WORK INSTRUCTIONS
Print the lines below character for character, starting with the first one and ending with the line that contains "Viewport: 1399px width, 868px", both included.

SUPPLIED RECORDS
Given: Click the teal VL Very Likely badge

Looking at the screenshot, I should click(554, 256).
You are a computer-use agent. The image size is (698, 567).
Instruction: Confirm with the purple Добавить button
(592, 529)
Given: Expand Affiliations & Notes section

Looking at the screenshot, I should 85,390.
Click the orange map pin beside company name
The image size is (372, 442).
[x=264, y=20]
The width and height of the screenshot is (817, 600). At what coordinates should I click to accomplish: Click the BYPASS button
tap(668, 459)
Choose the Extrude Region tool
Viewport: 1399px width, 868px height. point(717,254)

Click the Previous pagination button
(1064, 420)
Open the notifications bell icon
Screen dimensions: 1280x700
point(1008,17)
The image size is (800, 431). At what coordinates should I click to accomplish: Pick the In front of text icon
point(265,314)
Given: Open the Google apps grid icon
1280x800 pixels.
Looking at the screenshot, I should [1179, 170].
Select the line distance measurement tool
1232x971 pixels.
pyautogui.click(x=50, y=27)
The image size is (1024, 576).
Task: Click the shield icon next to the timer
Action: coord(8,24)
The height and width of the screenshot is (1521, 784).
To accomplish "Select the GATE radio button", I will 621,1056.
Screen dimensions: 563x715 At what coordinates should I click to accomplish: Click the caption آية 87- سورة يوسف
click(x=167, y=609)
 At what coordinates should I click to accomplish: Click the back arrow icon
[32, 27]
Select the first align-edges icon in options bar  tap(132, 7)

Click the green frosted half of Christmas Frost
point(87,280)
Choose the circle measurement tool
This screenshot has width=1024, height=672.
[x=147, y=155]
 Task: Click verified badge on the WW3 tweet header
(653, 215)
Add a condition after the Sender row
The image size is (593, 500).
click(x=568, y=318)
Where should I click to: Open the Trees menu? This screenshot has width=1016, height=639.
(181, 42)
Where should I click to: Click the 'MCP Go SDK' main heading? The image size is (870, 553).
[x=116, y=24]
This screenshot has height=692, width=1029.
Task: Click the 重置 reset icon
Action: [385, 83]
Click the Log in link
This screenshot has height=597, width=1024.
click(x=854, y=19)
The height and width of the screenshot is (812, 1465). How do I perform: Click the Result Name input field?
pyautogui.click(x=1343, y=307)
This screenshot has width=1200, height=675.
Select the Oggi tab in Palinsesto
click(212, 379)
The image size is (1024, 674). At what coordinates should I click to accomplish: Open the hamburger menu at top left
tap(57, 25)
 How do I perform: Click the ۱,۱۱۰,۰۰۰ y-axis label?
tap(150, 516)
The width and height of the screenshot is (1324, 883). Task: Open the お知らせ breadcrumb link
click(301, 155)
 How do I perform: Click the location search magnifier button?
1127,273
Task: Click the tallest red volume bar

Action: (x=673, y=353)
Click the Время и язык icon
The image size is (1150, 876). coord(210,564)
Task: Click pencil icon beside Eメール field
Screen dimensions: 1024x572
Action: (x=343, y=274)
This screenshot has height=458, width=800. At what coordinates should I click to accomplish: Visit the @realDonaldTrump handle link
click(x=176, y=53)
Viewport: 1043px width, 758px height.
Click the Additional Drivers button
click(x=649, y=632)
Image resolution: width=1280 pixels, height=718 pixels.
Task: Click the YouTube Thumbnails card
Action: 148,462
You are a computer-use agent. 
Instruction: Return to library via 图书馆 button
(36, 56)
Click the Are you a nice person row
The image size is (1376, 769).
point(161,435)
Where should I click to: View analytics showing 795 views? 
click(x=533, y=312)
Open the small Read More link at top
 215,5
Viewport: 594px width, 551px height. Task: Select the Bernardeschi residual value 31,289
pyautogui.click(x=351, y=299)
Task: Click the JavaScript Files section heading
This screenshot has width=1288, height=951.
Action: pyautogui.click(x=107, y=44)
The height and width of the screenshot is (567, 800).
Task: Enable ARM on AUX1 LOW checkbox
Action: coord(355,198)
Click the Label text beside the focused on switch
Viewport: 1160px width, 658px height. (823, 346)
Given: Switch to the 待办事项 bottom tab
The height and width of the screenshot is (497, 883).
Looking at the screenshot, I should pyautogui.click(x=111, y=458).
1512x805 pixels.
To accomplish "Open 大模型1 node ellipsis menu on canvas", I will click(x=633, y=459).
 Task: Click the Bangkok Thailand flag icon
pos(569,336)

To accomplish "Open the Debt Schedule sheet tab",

EXERCISE OUTPUT
Given: Click the teal VL Very Likely badge

Looking at the screenshot, I should click(554, 256).
You are a computer-use agent. The image size is (698, 567).
Instruction: Confirm with the purple Добавить button
(592, 529)
Given: Expand Affiliations & Notes section

Looking at the screenshot, I should 85,390.
Click the orange map pin beside company name
The image size is (372, 442).
[x=264, y=20]
The width and height of the screenshot is (817, 600). At what coordinates should I click to accomplish: Click the BYPASS button
tap(668, 459)
Choose the Extrude Region tool
Viewport: 1399px width, 868px height. point(717,254)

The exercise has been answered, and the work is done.